金平糖がなくても逃げ足の速さだけは折り紙付きなので、何とかなるには何とかなりそうだ。ミコトからの信用が底辺に位置しているのが笑えてくるが。
ミコトは手を叩くと、
「話は以上じゃ。さっさと飯を終わらせて宿屋の開店準備をするのじゃ」
「「「「「はい、ミコト様!!」」」」」
従業員たちは再び直角のお辞儀を見せると、慌てた様子で食事に戻った。これからまた忙しい時間がやってくると考えただけで憂鬱な気分になる。
「アタシらは適度に過ごすかな」
「適度に過ごせるといいねぇ」
「金平糖ってちょっとだけ食べちゃダメかな、ちょっとだけでも」
「ちょっぴりならいいのでは?」
「ハルちゃん、ショウちゃン♪ 言った側から危険な道に足を踏み入れるんじゃないわヨ♪」
慌てて白米を口に詰め込む他の従業員たちをよそに、ユフィーリアたち問題児はゆっくりと食事を堪能するのだった。
《登場人物》
【ユフィーリア】金平糖はコーヒーとか紅茶に入れて楽しむ派。砂糖の塊だし、角砂糖を入れるより見た目がいいよな。
【エドワード】金平糖は自然と手が伸びちゃう派。ぽりぽりといつのまにか食べてる、砂糖の塊なのに。
【ハルア】金平糖を一気に口へ詰め込んでリスのように食べるのが好き。あのトゲトゲが痛気持ちいい。

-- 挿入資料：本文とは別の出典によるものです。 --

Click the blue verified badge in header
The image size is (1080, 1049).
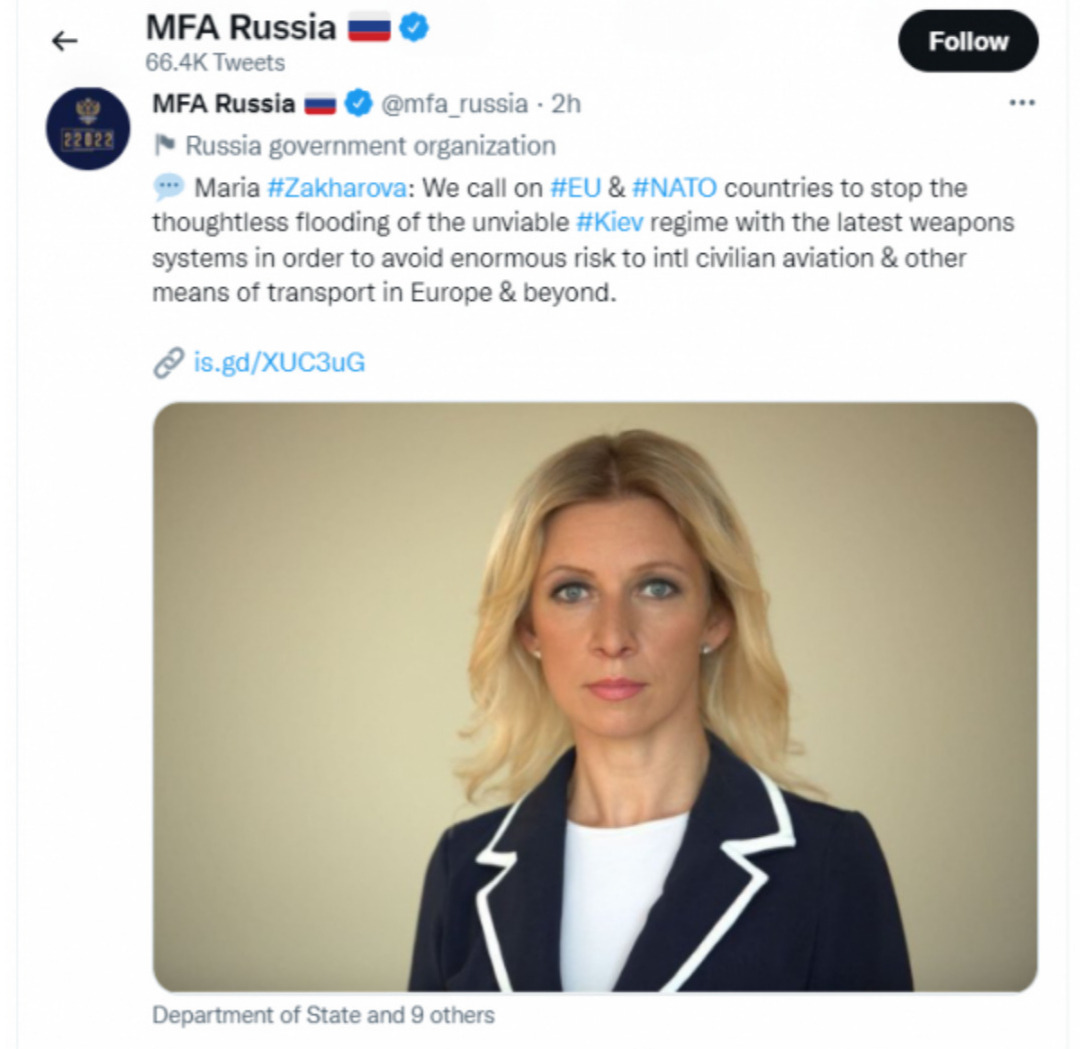pos(414,28)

【アイゼルネ】娼婦時代に金平糖を送られた時は貴重な糖分として補給していた。瓶詰めの金平糖は思わず買っちゃうかもしれない。
【ショウ】クラスメイトから金平糖の小袋をもらってから美味しさに気づいた甘党。ヴァラール魔法学院に来てから口いっぱいに金平糖を詰めて食べるという夢が叶ったが、やっぱり一粒ずつ食べたい。
【ミコト】蛇の姿を持つ水を司る神。従業員から怖がられているが、まあいい経営者。問題児から蛇口神様とか呼ばれている。